**PROBLEM TO SOLVE**:
Using the data that follows, give again word for word the lines between the one holding "Task: Check the row for cheque 2000" and the one holding "505x446 pixels. How", inclusive. Omit the pictures.

DATA SHOWN: Begin

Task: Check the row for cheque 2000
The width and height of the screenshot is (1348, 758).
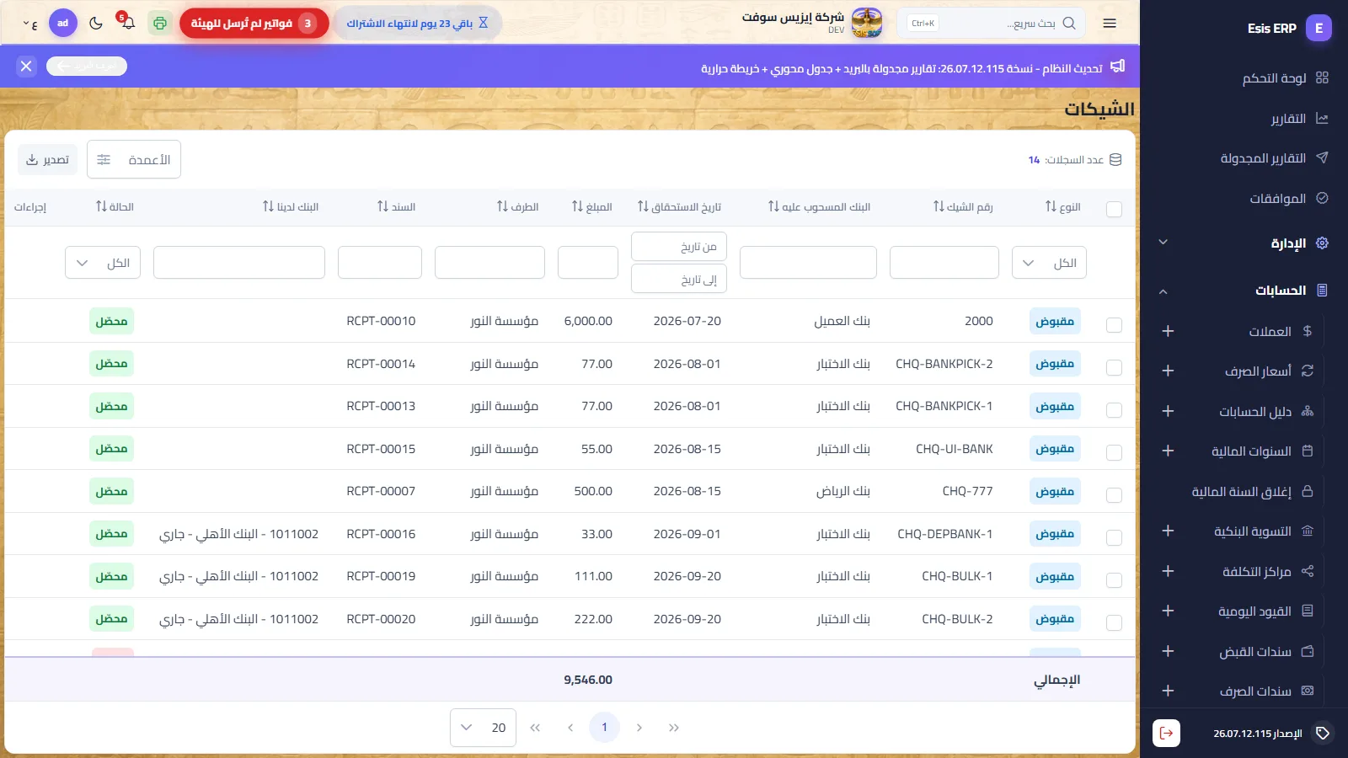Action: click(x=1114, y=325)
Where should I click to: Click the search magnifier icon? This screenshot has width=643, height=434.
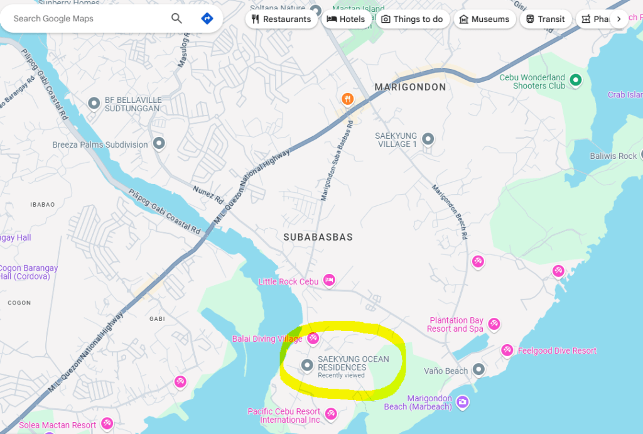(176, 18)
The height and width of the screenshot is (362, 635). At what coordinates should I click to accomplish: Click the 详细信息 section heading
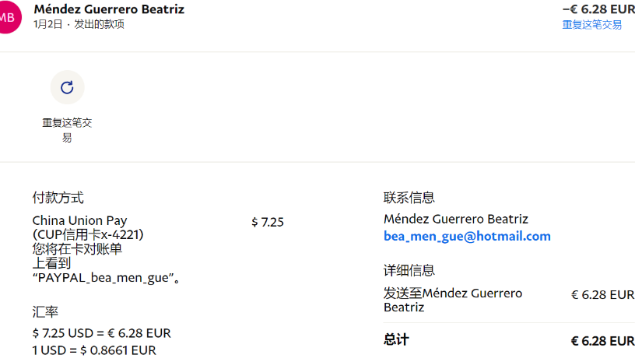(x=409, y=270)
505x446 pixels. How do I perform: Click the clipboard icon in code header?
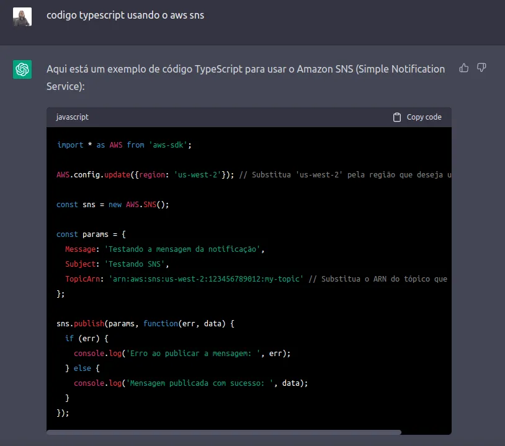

DATA SHOWN: End
DATA SHOWN: Begin

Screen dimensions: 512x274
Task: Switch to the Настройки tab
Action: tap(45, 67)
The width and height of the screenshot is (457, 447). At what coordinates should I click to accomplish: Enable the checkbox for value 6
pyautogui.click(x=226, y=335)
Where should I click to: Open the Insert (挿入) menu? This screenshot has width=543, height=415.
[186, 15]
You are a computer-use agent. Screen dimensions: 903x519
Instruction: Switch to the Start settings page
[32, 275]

DATA SHOWN: End
DATA SHOWN: Begin

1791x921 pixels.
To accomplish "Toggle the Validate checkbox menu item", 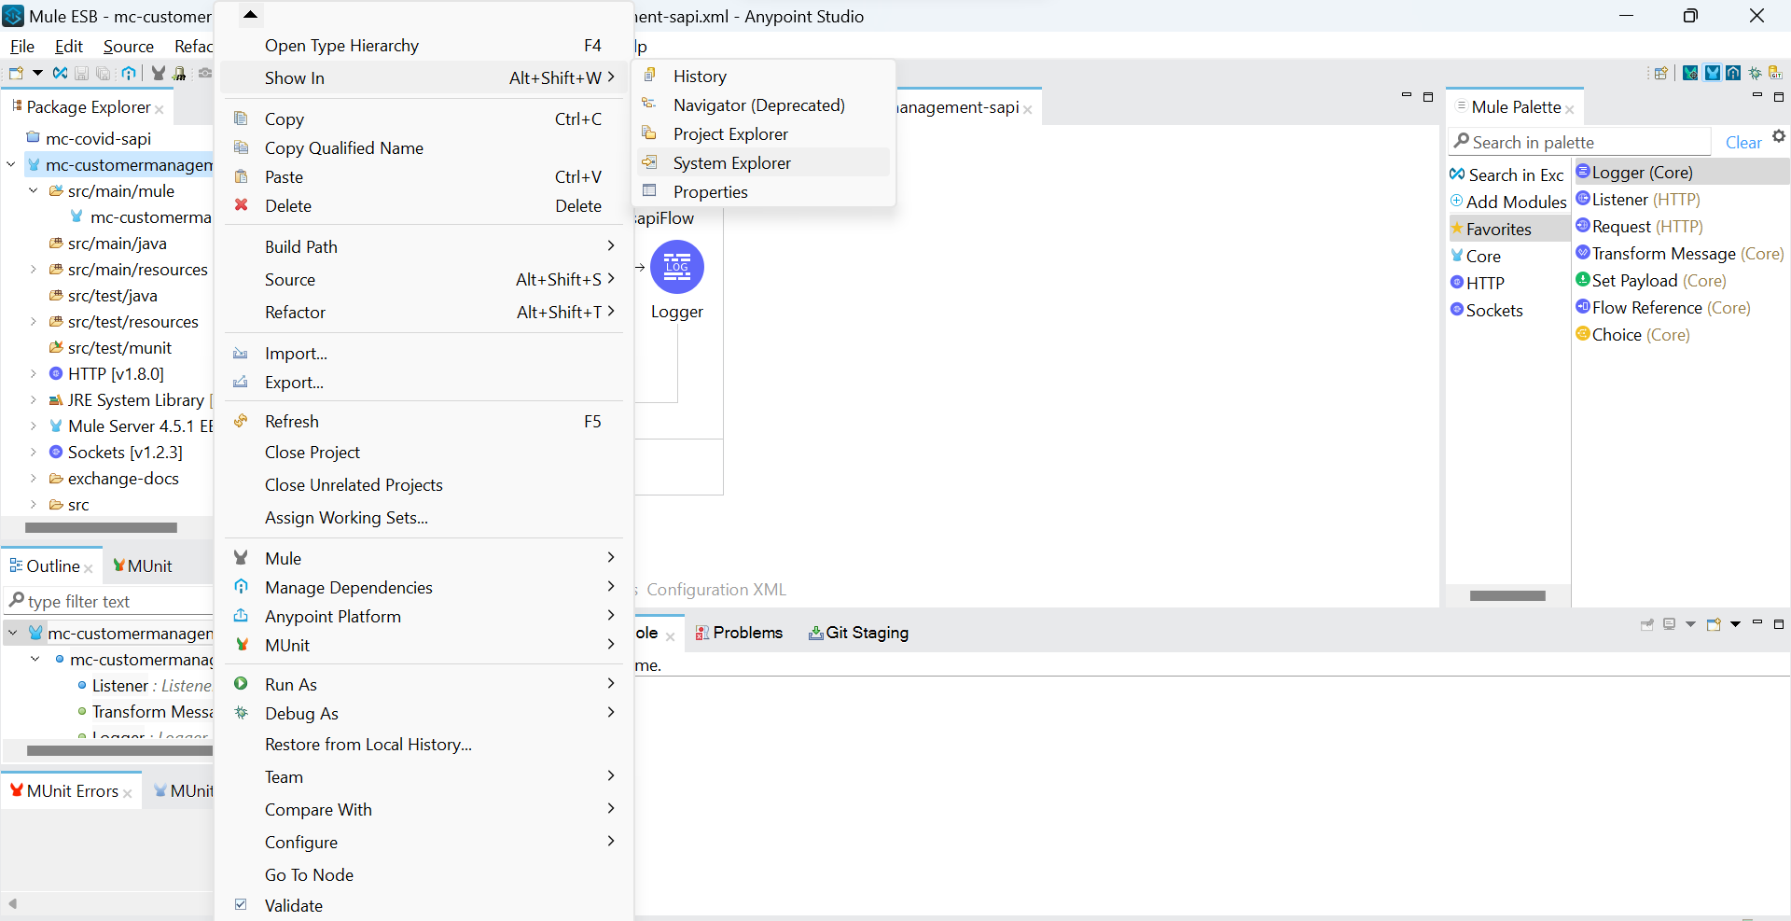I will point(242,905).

DATA SHOWN: End

**FINISHED EXERCISE**:
Task: Check the row for cheque 2000
The width and height of the screenshot is (1348, 758).
Action: click(x=1114, y=325)
Where should I click to: Click the search magnifier icon? This screenshot has width=643, height=434.
(176, 18)
The height and width of the screenshot is (362, 635). At what coordinates should I click to accomplish: Click the 详细信息 section heading
(x=409, y=270)
505x446 pixels. How do I perform: Click the clipboard icon in code header?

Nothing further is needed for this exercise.